##### Study text

The pandemic has brought about confusing contradictions for consumers where food is concerned.  Things like limits on meat purchases, near empty meat cases or no fresh meat at the store; pork and poultry farmers having to euthanize animals; milk dumping; fresh produce rotting in fields having to be plowed under.

Roxi Beck, consumer engagement director for the Center for Food Integrity, tells Brownfield Ag News a helpful analogy farmers can use to explain what’s happening to consumers is gardening. She says gardeners make their plans, buy the seeds, prepare the soil, “Then you plant. If all goes well, the product becomes perfectly ripe and you can, literally, enjoy the fruits of your labor. But, sometimes something disrupts that. Maybe it’s insects. Maybe it’s timing. You go on vacation, you can’t get to that produce at the right time. That produce can spoil on the vine, become overripe.”

##########
##### Provided information

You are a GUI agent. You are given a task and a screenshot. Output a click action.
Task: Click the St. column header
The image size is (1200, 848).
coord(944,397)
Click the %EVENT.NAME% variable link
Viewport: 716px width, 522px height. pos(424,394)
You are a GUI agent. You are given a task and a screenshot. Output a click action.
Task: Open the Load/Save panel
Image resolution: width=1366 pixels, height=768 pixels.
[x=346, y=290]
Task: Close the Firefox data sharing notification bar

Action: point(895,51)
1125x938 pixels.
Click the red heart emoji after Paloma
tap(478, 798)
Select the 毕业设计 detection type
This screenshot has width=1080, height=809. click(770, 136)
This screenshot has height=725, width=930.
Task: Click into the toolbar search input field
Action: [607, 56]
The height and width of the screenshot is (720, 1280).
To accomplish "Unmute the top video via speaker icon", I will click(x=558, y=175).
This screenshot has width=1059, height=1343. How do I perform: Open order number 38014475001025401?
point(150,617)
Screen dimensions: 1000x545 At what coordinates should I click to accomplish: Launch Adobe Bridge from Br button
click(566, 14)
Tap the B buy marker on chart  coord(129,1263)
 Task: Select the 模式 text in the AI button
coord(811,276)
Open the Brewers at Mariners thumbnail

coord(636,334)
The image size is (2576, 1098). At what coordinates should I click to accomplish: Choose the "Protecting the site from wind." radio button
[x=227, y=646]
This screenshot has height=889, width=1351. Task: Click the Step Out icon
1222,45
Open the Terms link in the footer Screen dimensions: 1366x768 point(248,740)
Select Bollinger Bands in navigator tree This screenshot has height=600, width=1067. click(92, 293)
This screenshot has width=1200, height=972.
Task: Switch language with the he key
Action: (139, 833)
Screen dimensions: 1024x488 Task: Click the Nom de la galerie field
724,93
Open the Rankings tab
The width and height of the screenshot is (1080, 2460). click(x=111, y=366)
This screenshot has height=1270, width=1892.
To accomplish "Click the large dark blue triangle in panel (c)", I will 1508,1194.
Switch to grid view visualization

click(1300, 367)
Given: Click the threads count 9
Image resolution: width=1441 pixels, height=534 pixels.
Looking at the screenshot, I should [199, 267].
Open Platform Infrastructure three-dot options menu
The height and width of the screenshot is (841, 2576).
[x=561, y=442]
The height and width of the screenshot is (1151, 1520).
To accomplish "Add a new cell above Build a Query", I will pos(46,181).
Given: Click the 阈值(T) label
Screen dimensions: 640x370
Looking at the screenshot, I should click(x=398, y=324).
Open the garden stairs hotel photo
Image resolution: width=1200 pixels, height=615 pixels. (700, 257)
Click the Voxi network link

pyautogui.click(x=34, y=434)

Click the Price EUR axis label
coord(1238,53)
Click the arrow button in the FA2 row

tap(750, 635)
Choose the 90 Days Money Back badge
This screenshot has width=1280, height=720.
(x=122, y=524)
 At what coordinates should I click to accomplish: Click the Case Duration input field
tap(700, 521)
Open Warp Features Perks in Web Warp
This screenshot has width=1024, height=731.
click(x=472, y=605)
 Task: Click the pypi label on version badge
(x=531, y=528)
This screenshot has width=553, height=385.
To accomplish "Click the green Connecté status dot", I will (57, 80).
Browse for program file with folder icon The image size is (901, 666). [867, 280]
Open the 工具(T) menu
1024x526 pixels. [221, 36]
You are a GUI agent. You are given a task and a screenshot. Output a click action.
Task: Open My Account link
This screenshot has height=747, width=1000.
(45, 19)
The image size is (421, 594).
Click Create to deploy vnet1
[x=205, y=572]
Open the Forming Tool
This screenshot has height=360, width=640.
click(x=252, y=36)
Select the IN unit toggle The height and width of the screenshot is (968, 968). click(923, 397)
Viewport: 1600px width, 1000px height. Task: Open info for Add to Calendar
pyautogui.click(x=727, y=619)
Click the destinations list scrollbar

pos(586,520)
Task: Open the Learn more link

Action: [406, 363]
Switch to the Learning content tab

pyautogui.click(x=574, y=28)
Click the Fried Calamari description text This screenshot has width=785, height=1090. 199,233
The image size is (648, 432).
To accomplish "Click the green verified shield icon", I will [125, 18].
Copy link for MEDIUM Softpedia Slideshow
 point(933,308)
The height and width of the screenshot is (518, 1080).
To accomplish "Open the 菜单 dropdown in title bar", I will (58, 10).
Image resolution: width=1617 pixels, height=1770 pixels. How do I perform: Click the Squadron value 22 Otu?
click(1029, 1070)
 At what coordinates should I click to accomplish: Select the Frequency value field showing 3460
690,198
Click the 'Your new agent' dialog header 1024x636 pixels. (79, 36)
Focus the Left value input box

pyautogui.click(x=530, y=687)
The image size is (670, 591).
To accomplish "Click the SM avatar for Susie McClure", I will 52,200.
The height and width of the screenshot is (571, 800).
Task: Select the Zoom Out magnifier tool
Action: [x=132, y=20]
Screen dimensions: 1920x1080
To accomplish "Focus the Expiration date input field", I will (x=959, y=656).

##########

Apply what you read ::
a – Could you duplicate the stretch of the pandemic food passage from "The pandemic has" through "be plowed under."?
b – Can you pick up the pandemic food passage after its last sentence and continue it?

Your written answers ::
a –
The pandemic has brought about confusing contradictions for consumers where food is concerned.  Things like limits on meat purchases, near empty meat cases or no fresh meat at the store; pork and poultry farmers having to euthanize animals; milk dumping; fresh produce rotting in fields having to be plowed under.

b –
Beck says while there are so many differences in growing plants and raising animals, the basics ARE the same, “Farmers are going through that cycle of planning and nurturing and working within a timeline to ensure than animals are ready for the market. And when it’s time to go to market – when that doesn’t exist – that is where this disruption has come up.”

The Center for Food Integrity has partnered with the Iowa and the Illinois Farm Bureaus to create an animated infographic showing how beef, pork and chicken make it from the farm to consumers’ plates which she says can take some of the confusion out of what’s happening.

Beef Pork Chicken: Journey to your plate

The most important thing for consumers to know, Beck says, is there is NO shortage of food, just temporary disruptions.